Apesar da complexidade do caso, os funcionários do centro conseguiram que o animal recuperasse em tempo recorde – três semanas – para que pudesse fazer a migração para a Alemanha. Mas nem só a história desta ave de rapina ficou na memória daqueles que operam, dia após dia, no CERVAS. Ricardo Brandão recorda o momento em que um britango, posteriormente apelidado de “Poiares”, foi devolvido à Natureza. O animal chegou a Gouveia debilitado, com peso abaixo do normal para a espécie, mas não foram «detetadas lesões nem outros problemas graves». A recuperação da “Poiares” (uma fêmea) foi curta, tendo em conta que se tratava de uma ave adulta em época de reprodução, e consistiu em alimentação, treino de voo e musculação.

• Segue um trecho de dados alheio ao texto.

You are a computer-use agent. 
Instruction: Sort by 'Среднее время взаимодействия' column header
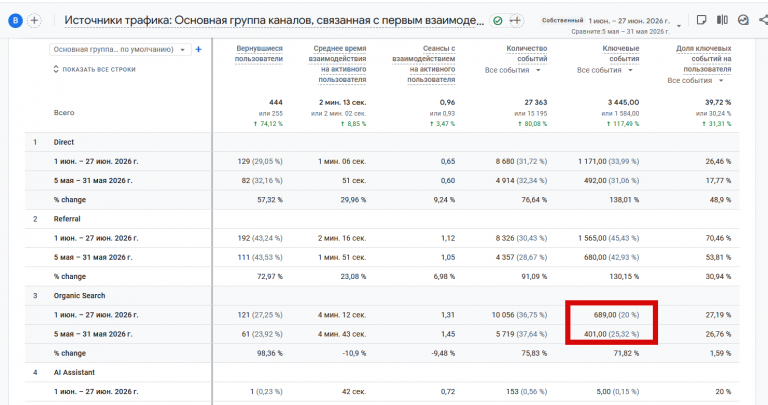[x=337, y=64]
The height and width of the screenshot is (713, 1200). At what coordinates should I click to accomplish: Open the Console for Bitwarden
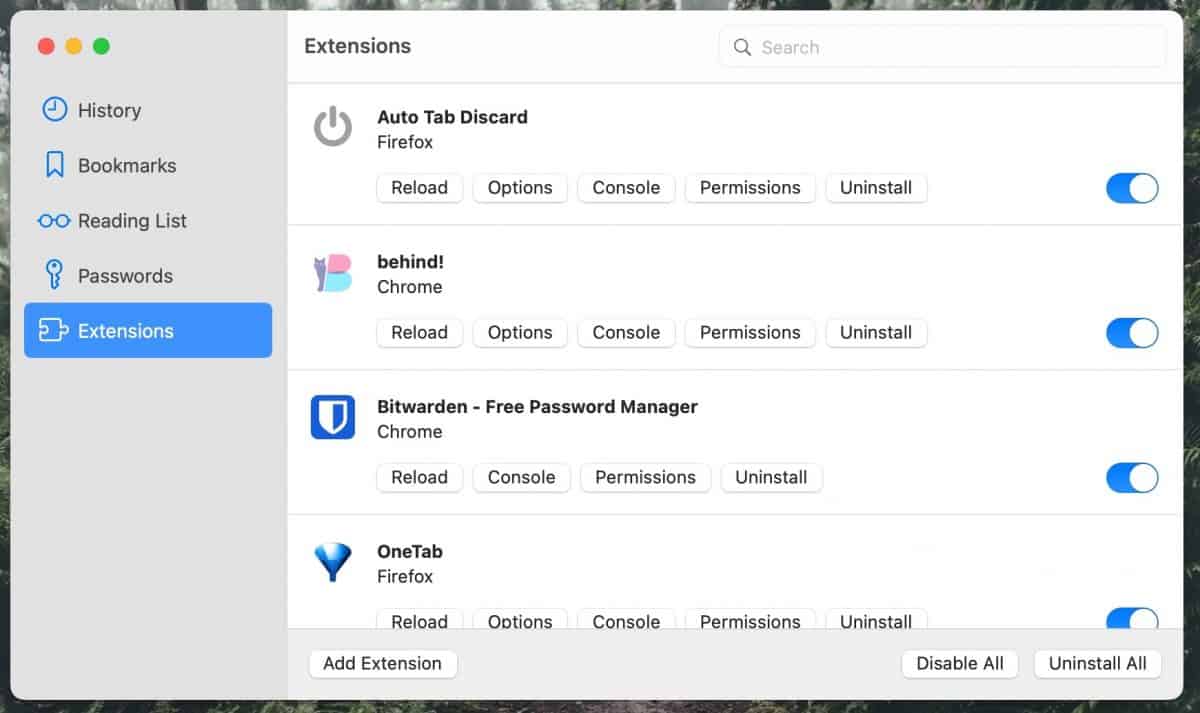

No dia 2 de junho o britango já estava pronto para voltar ao seu habitat natural e foi no miradouro do Penedo Durão, perto de Poiares – local onde havia sido recolhido pela Associação Transumância e Natureza (ATN) – que o CERVAS o “libertou”. Aliado a isso, a “Poiares” foi o segundo britango a ser marcado e que está a ser seguido por GPS, no âmbito do projeto LIFE Rupis.
Os “bichos-de-sete-cabeças”
Contudo, há casos que se tornam um “bicho-de-sete-cabeças”. «Quando há lesões graves provocadas por traumas violentos ou se houver fraturas expostas de membros, é muito difícil conseguir uma resolução a 100 por cento que permita a devolução de um animal selvagem à Natureza», sublinha Ricardo Brandão, acrescentando que também no caso das eletrocussões, o tratamento é mais difícil «quando há muita área do corpo afetada e passou muito tempo desde o acidente até à entrega do animal». Já os casos de cativeiro ilegal são destacados pelo veterinário como situações complicadas, pois os animais «desenvolvem problemas mentais e comportamentais difíceis de resolver». Para agravar esta situação, Ricardo Brandão alerta para uma realidade ainda mais assustadora: «Há pessoas que cortam intencionalmente penas e até asas ou bicos de animais», refere.
Quanto às principais carências do CERVAS, o clínico destaca uma: a escassez de recursos humanos contratados. Apesar disso, o centro tem conseguido colmatar essa lacuna «com um grande número de voluntários muito dedicados» e com o estabelecimento de parcerias com várias entidades. No entanto, Ricardo Brandão destaca a necessidade de ter mais apoios: «O CERVAS precisa de mais patrocinadores e apoios, tanto do Estado como de particulares, que podem ajudar, por exemplo, através do apadrinhamento de animais em recuperação», sugere o responsável.
O CERVAS trabalha sob a gestão da Associação ALDEIA (www.aldeia.org) desde 2009, em parceria com o Instituto da Conservação da Natureza e das Florestas (ICNF) e a ANA – Aeroportos de Portugal, SA, o seu principal patrocinador. Tem-se notabilizado pela recuperação e devolução à natureza de centenas de aves.